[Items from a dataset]
________

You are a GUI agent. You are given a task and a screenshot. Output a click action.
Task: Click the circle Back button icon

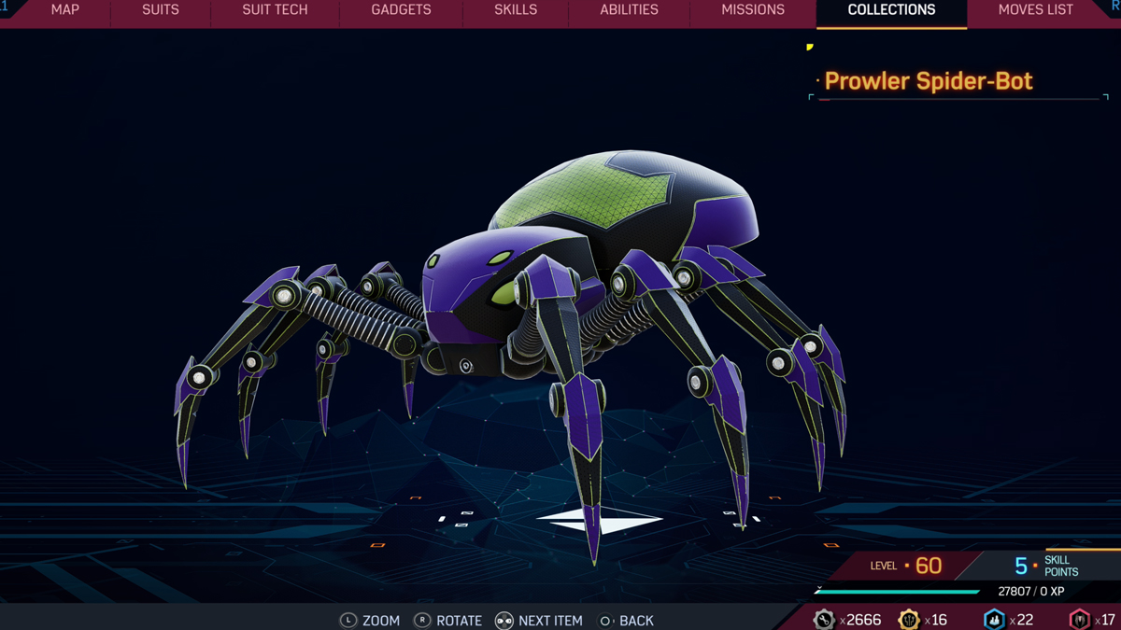(x=605, y=621)
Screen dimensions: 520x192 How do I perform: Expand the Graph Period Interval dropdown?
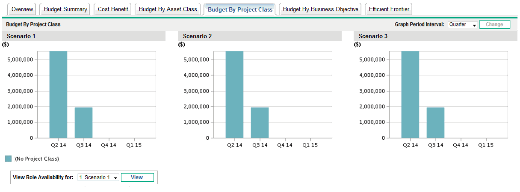(462, 25)
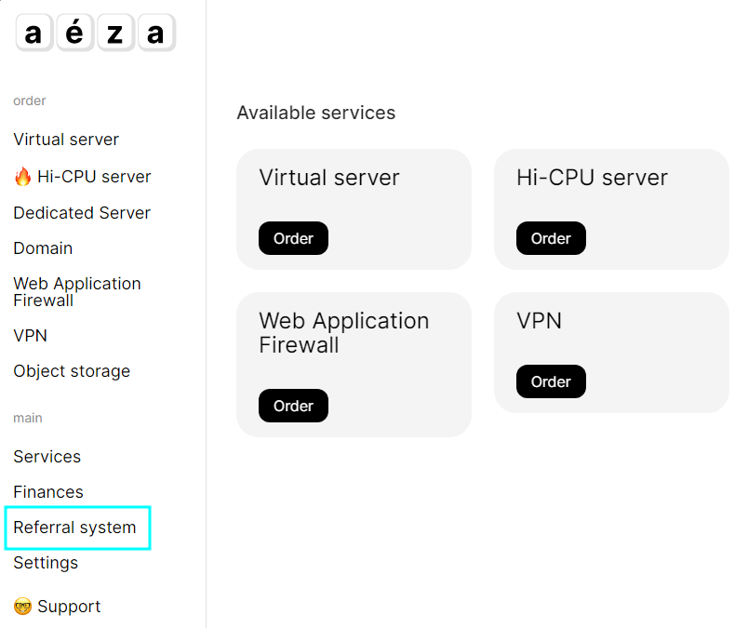Open Object storage in the sidebar
Screen dimensions: 748x628
click(x=72, y=371)
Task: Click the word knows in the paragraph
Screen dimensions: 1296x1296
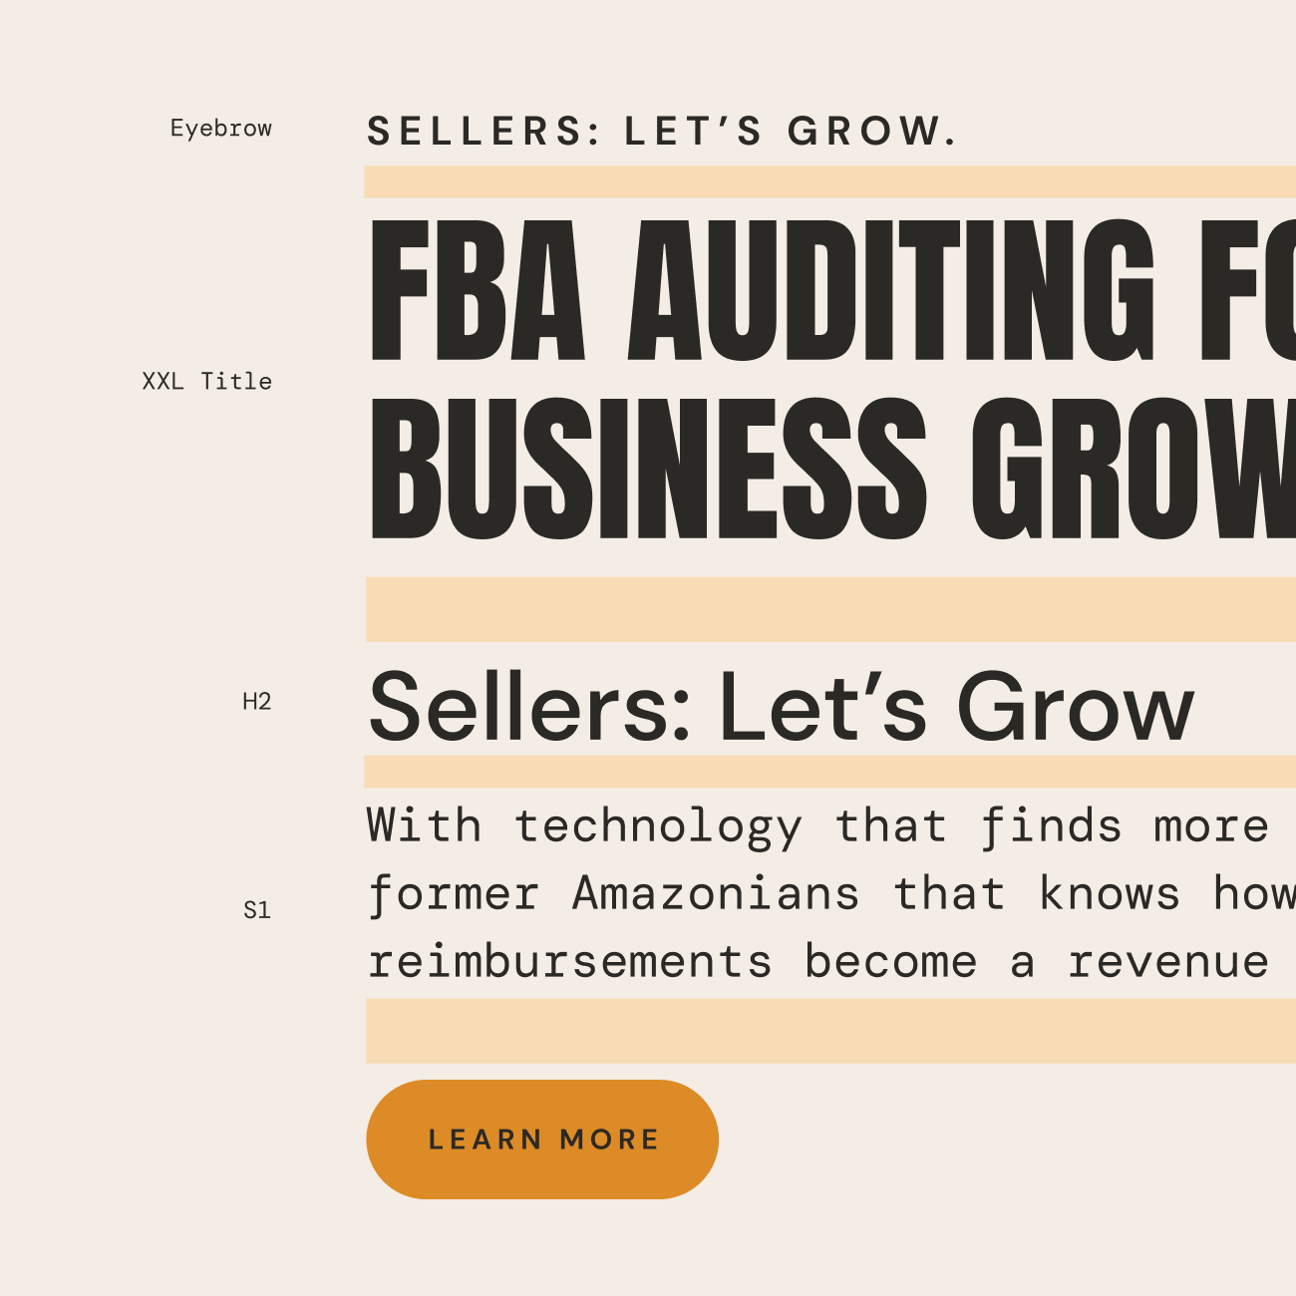Action: click(x=1109, y=893)
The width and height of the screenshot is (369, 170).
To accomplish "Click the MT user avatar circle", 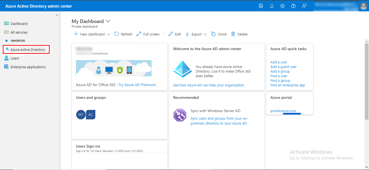I will click(x=81, y=115).
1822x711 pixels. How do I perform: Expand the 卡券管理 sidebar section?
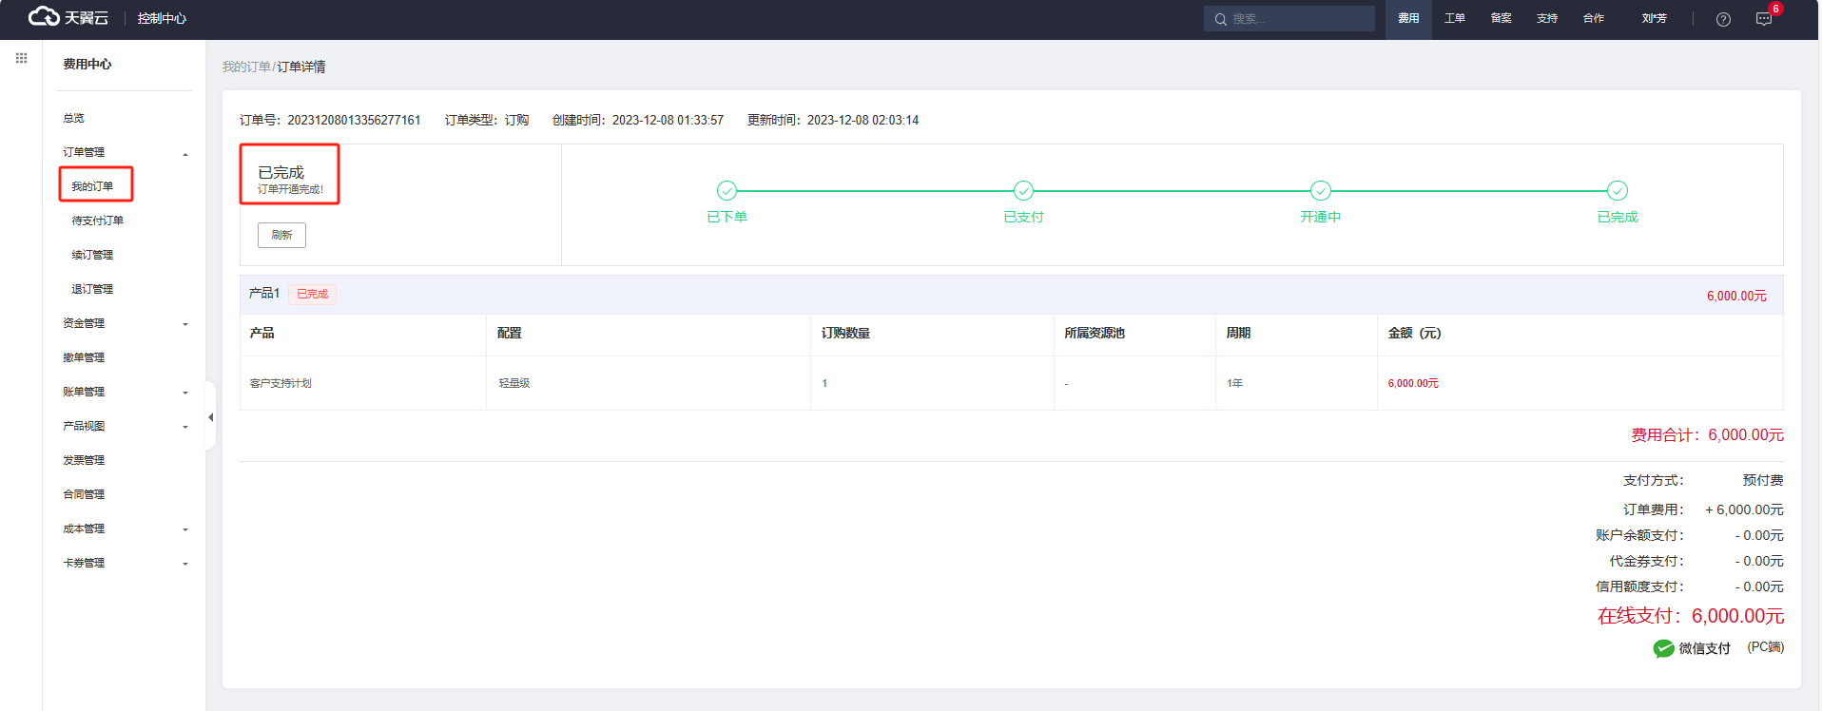pos(185,564)
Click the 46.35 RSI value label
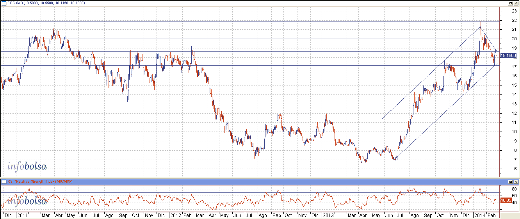Viewport: 520px width, 219px height. tap(506, 200)
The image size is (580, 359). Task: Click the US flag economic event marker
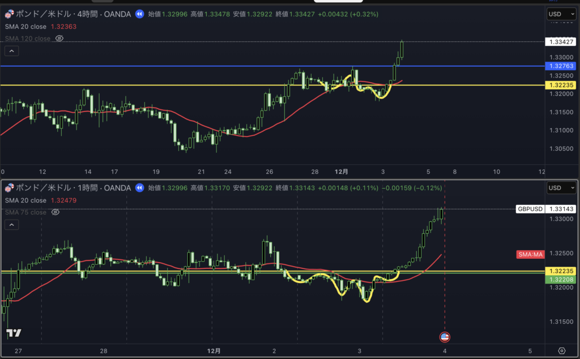point(445,337)
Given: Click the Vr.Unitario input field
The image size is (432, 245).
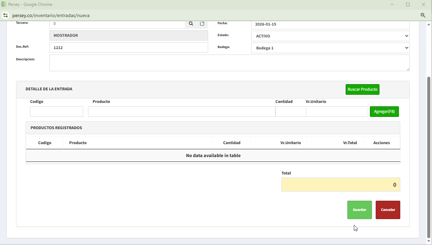Looking at the screenshot, I should tap(336, 112).
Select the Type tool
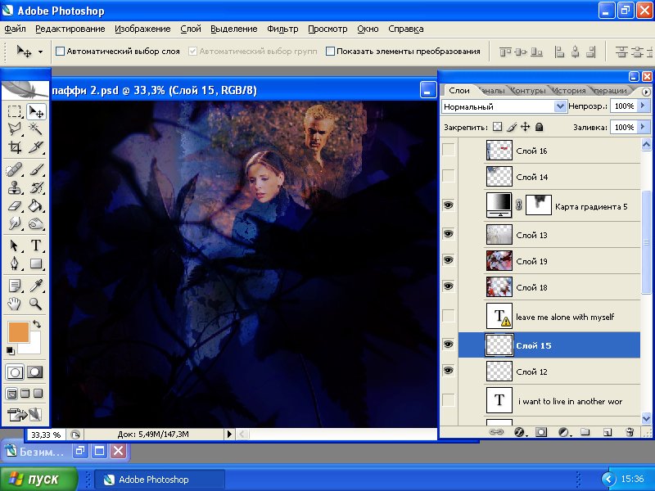655x491 pixels. click(x=36, y=246)
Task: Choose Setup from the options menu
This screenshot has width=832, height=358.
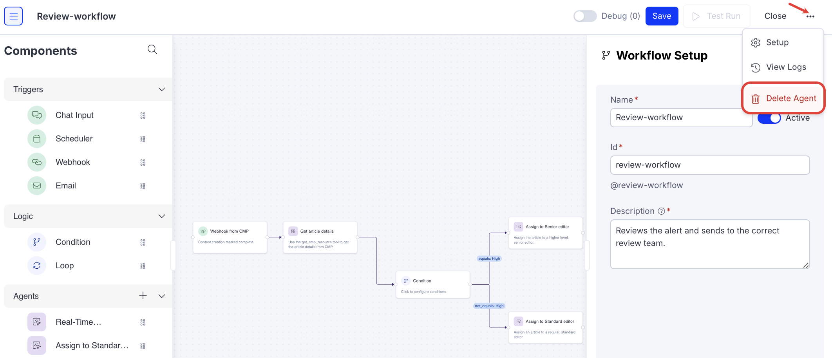Action: click(777, 42)

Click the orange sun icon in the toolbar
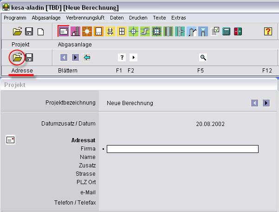pyautogui.click(x=87, y=32)
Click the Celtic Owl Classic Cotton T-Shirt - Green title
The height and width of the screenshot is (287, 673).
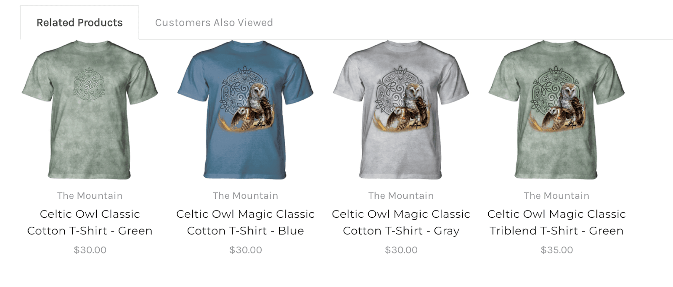pyautogui.click(x=90, y=222)
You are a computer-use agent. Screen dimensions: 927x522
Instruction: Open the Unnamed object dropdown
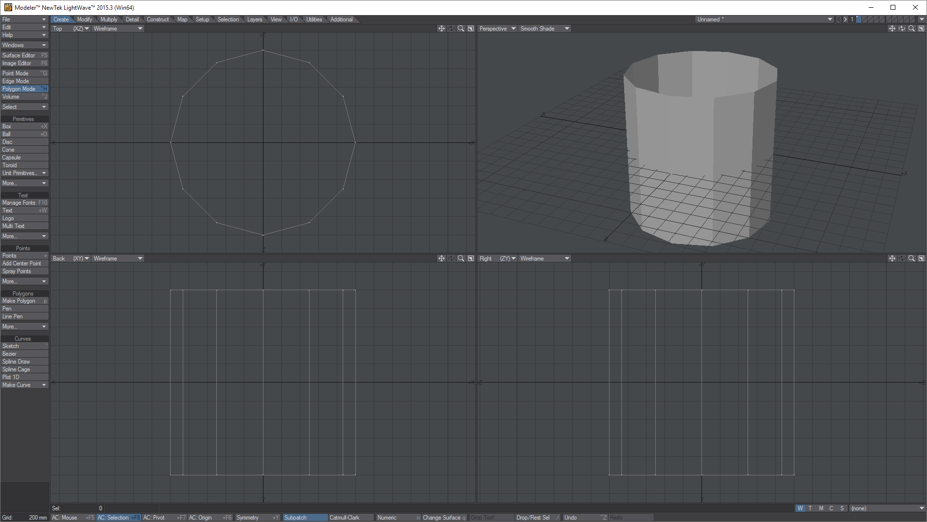(764, 19)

________

§ **DIRECTIONS FOR THIS TASK**
Arrange the lines as a numbered list, starting with the line containing "Task: Choose Setup from the options menu" and going on through the final line above. Skip blank lines and leave out the pictures.

§ **FINISHED EXERCISE**
1. Task: Choose Setup from the options menu
2. This screenshot has width=832, height=358.
3. Action: click(777, 42)
4. Click the orange sun icon in the toolbar
5. pyautogui.click(x=87, y=32)
6. Click the Celtic Owl Classic Cotton T-Shirt - Green title
7. The height and width of the screenshot is (287, 673).
8. pyautogui.click(x=90, y=222)
9. You are a computer-use agent. Screen dimensions: 927x522
10. Instruction: Open the Unnamed object dropdown
11. (764, 19)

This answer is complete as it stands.